What you should do
Copy the data from the line that contains "Image resolution: width=1468" to its last line, exactly, including both of those lines and leaving out everything before.

Data excerpts

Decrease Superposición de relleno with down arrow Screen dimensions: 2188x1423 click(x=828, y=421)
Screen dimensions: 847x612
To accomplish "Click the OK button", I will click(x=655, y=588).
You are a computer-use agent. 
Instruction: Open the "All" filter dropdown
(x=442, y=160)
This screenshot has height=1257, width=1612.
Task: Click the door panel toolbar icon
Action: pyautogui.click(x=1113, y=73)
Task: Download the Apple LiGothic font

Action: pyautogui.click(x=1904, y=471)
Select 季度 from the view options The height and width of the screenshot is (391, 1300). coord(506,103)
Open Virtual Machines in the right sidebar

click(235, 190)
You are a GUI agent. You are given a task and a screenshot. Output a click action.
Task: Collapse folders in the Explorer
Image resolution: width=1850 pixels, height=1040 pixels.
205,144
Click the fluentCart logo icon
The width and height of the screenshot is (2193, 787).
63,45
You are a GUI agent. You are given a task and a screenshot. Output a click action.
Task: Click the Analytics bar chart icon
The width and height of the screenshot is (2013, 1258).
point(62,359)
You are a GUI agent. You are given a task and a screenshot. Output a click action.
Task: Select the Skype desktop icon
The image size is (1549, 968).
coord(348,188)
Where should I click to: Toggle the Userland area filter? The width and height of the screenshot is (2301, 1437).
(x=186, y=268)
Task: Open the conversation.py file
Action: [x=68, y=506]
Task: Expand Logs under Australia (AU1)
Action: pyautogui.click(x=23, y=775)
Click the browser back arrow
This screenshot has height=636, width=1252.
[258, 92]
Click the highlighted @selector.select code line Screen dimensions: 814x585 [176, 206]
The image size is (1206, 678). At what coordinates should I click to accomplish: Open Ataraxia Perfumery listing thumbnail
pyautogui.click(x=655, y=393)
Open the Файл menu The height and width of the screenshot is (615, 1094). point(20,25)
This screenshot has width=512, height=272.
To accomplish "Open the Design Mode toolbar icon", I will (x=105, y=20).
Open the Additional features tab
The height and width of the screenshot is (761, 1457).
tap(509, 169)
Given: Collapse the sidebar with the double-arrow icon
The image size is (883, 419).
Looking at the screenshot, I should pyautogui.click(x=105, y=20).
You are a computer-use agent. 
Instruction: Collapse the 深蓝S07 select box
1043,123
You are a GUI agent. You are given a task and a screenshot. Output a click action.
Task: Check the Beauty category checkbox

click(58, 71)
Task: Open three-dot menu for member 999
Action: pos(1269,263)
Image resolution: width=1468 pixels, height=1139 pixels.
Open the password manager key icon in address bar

Exercise answer
Image resolution: width=1468 pixels, height=1139 pixels.
Open the password manager key icon in address bar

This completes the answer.